If you put a Little League game through a system that was writing stories for a college or professional baseball, the result would be completely inappropriate for that audience. That we learned from Medill—who’s the audience and what’s important to them. If you’ve got a Little League game, you don’t say, “Timmy Jones disappointed everybody,” but in a college game, that’s completely acceptable.
Once the program has the data, how long does it take to write the story?
A matter of seconds.
And then, is there an editor? At what point do human hands touch the story?
When we have a new kind of sport or a new kind of story, a recap versus a quarterly update versus a preview, there are eyes on every story in the beginning.

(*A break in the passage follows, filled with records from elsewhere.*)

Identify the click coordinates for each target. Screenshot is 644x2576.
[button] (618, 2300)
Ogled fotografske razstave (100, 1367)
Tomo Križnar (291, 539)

But by the end of the season in baseball, things were generated and published, because we’d taken care of all the glitches.
Could this put people out of work?
Our goal was always to generate stories in places where publishing organizations simply didn’t have the manpower anymore to write these stories. Local newspapers are fighting for survival. If we can provide highly localized content inexpensively, they can fill two more pages and sell ads. With that little bit of extra money, they can hire someone to write the stories we can’t touch. We’re providing a possible set of solutions that will help an industry, and if you help an industry, it will create more jobs.
Was that intuitive to your colleagues at Medill?
It was not their first response. But they’re very forward-looking. They understand that technology is not the answer, but it’s going to be part of the solution.
What’s next, after sports?
Finance is a wonderful area where there’s a tremendous amount of data. If you think about financial reporting, there aren’t that many companies where reporters are really paying close attention. We can pay attention to all of them.